■ **Work instruction**
From the entries, copy each line that includes "computer".

*** Supplied records ***

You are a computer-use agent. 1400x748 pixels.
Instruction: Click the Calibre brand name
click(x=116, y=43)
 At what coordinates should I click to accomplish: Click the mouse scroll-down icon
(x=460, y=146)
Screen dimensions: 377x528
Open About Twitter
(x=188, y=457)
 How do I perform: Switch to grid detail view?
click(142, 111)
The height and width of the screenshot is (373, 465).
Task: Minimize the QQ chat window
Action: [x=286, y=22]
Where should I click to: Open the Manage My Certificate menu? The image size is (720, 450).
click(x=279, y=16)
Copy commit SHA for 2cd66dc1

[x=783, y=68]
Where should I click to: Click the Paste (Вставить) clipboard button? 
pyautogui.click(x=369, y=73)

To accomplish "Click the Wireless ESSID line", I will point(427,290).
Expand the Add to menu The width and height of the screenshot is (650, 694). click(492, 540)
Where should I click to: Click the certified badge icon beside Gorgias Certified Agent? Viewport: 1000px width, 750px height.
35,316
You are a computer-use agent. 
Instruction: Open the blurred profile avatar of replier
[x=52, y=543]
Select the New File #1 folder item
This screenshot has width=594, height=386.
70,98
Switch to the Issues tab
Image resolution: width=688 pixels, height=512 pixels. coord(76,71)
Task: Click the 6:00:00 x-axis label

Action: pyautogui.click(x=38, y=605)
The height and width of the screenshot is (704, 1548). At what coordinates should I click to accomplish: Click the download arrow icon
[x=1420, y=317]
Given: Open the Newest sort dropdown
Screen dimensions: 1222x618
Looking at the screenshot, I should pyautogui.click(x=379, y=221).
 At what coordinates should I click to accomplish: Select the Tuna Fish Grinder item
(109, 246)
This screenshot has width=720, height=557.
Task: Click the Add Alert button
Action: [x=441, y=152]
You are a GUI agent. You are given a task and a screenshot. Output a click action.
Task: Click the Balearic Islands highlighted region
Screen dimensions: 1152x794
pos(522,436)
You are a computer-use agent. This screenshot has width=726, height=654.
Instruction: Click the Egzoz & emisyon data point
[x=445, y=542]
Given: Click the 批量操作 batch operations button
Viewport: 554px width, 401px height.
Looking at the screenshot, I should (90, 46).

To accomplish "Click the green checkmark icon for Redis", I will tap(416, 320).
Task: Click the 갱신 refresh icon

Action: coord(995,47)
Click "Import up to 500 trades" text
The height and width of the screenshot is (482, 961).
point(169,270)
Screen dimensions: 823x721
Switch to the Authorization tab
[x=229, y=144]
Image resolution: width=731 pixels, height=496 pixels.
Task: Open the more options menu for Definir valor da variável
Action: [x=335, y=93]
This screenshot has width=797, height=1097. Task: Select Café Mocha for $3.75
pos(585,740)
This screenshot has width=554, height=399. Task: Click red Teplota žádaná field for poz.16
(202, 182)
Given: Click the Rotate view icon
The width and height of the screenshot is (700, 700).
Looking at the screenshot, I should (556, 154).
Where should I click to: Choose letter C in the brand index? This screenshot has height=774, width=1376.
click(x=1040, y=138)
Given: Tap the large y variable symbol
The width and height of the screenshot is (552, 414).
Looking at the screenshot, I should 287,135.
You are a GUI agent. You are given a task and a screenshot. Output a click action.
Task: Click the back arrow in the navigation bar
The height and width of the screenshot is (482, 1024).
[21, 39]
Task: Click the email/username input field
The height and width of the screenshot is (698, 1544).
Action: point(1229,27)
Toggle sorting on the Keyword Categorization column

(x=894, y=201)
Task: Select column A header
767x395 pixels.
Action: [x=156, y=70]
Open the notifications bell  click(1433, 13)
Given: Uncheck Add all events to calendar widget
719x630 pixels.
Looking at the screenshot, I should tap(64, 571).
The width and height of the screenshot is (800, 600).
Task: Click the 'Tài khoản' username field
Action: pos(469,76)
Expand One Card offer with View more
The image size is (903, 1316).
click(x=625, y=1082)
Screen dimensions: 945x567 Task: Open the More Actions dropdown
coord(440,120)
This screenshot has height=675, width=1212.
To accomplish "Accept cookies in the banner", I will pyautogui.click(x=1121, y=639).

***

■ **Task solution**
You are a computer-use agent. 1400x748 pixels.
You are a computer-use agent. 
You are a computer-use agent. This screenshot has width=726, height=654.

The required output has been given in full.